A major strength of this study is that use of a large, administrative dataset of commercially insured individuals allowed for adequate sample size to identify differential prescribing overall and over time for several common neurological disease treatments in the US, raising awareness regarding potential for channeling bias in neurology studies. However, our use of medical claims data limited our ability to examine health plan, provider, or patient characteristics that may function as channeling factors, such as formularies, disease severity, differing drug effectiveness, and physician/patient preferences [49]. A priori selection of propensity score covariates, although common in clinical research, may result in covariate misspecification [14, 15, 18]. For this reason, computerized algorithmic covariate selection via the high-dimensional propensity score (hdPS) method is increasingly preferred for pharmacoepidemiology research [50]. Our trimming approach focused on areas of non-overlap.
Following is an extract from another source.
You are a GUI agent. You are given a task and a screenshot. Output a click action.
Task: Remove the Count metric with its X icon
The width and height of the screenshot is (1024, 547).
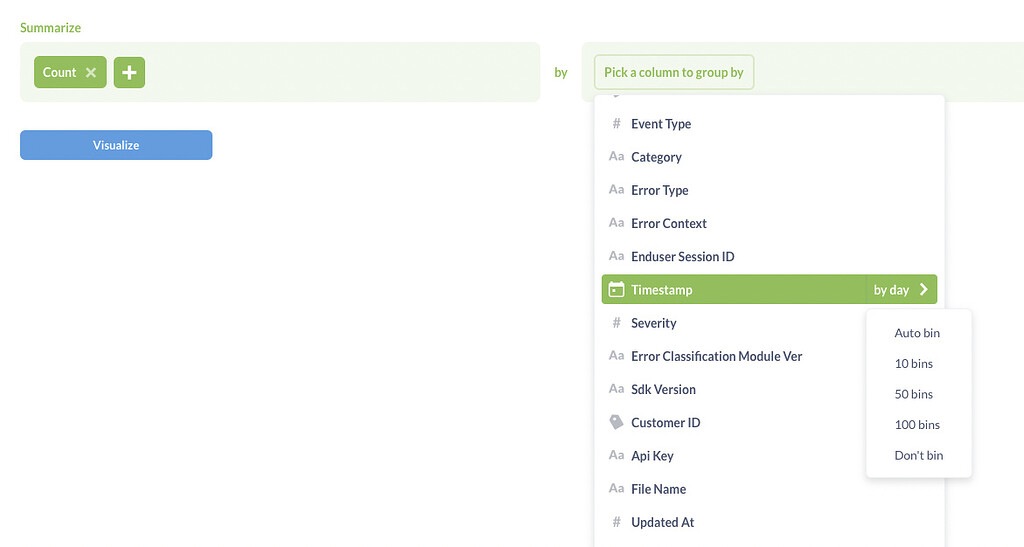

Other trimming approaches may remove extreme propensity scores where individuals may be treated counter to prediction or conduct asymmetric trimming with the goal of targeting unmeasured confounders [15, 17,18,19, 45]. These approaches would have increased the proportion trimmed for all pairs. While we used a 6-month baseline period to identify new users of specific medications of interest, it could be possible that these individuals had been on these medications prior to this baseline period; hence, they were only “apparent” new users of the drugs. Additionally, we evaluated some chronic diseases in the 2 years prior the new user date but did not require continuous insurance coverage during that period; therefore, some diagnosis codes could have been missed due to loss of coverage and resulted in underestimation of the proportions of certain diseases. Moreover, using antipsychotic medication prescription as a proxy for PD psychosis is not ideal; however, a previous study has shown that hallucinations were underestimated using diagnosis claims in Medicare data [51]. Lastly, our database includes only commercially insured adults in the US, which is not representative of the entire US population, and studies in younger populations might yield different results.

Conclusions

Physician, patients, insurers, and other decision-makers constantly seek to evaluate the safety, clinical, and economic benefits of newer treatments for neurological conditions, particularly those that may have advantages over existing drugs. This constant evaluation, combined with the surge in newly available and forthcoming therapies for neurological diseases, will likely lead to an increase in the number of observational studies that assess the clinical and economic benefits of new drug therapies, even though these types of data are prone to the effects of differential prescribing. Confounding due to channeling bias is critical to understand because it can lead to biased conclusions in RWE studies. We demonstrated that there is evidence of channeling in the prescribing of new treatments for neurological disorders and that RWE studies of medication effectiveness and safety in neurology may have limited generalizability if initiated too soon after the marketing of a new medication. Additionally, researchers may want to consider prevalent new-user designs if these new medications are frequently prescribed to those with prior treatment. Overall, researchers should report the methodological approaches used to explore and address these issues.